Not every family member who owns a business intends to pass that business on to other family members.  But for high-net-worth families who are over the estate tax thresholds, just a few months remain to engage in transfer planning before some new, stricter, Treasury rules go into effect.
The new rules will be relevant only for individuals with a net worth of more than $5,450,000 ($10,900,000 for couples), whose estates would be subject to federal estate tax. Family business owners whose net worth falls below this threshold won’t need to be concerned.

For those for whom the clock is truly ticking, though, what is about to end are discounts for Family Limited Partnerships (FLPs) and family Limited Liability Companies (LLCs). Under current rules, discounts in estate tax may be claimed when business interests are transferred but the receiving family members do not possess full control over the interests they receive (in terms of voting or liquidation rights.

The lack of control, the logic is, leads to a lack of marketability for minority shares in the business. “If a family member, for example, wanted to sell his or her share in a partnership that was entirely owned by other family members, the pool of buyers might well be limited to his or her relatives.  They might not have the money – or desire – to buy him out,” observes Paul Sullivan, writing in the New York Times.
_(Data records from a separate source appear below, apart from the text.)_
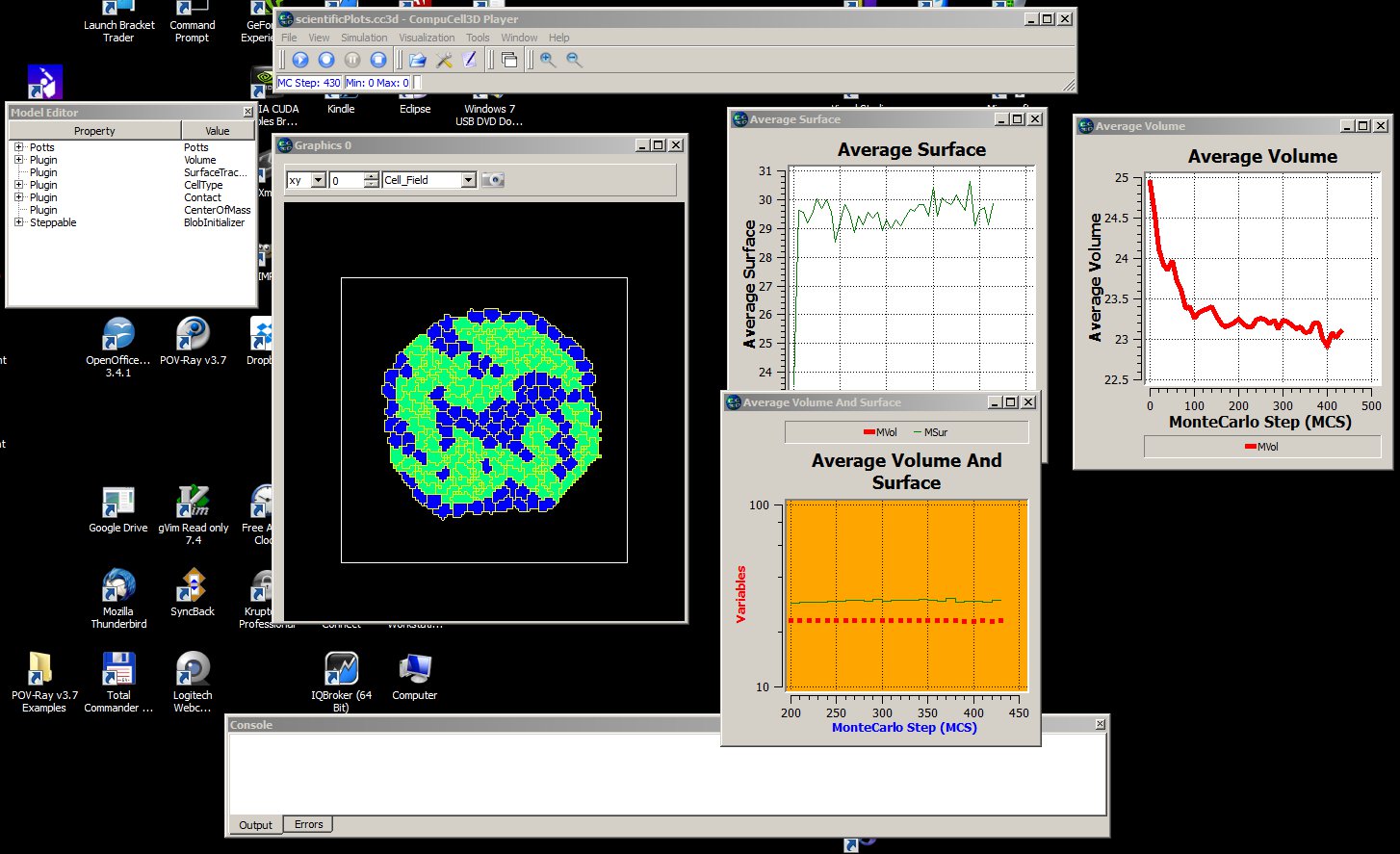Switch to the Errors console tab
The image size is (1400, 854).
[308, 824]
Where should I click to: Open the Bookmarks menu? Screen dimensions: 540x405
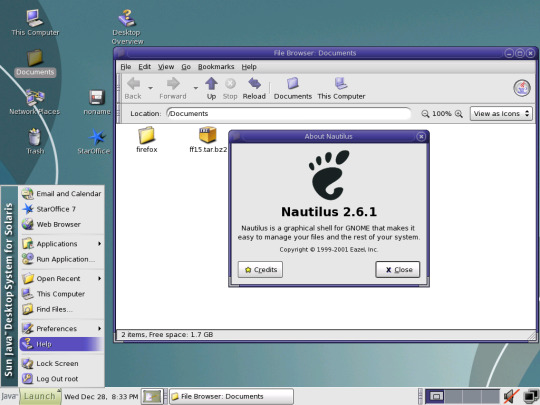[216, 67]
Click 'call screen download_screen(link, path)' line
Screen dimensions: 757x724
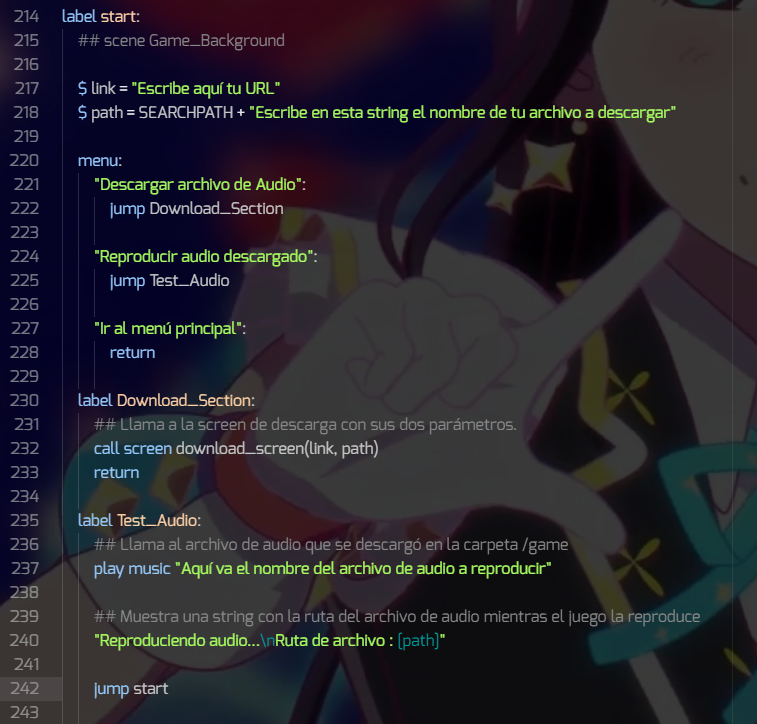point(236,448)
The marketability discount, which has often been as high as 40%, is about to end on December 1st of this year. Even worse, the new rules, if adopted, would impose a three-year “look-back”. That would limit deathbed transfers used to create a minority interest. It’s important to remember that the type of business transfer under discussion is irrevocable, taking place while the business owner is still alive. In fact, as estate planning attorneys, we often find ourselves emphasizing to clients that tax consequences should never be the “tail wagging the dog”.

The proposed Treasury Regulations are about to go through a ninety-day public comment period, followed by a public hearing in December, and final issuance wouldn’t take effect until 30 days later. Still, precisely because the timing is beyond families’ control, tax and estate planning for family businesses should be started now.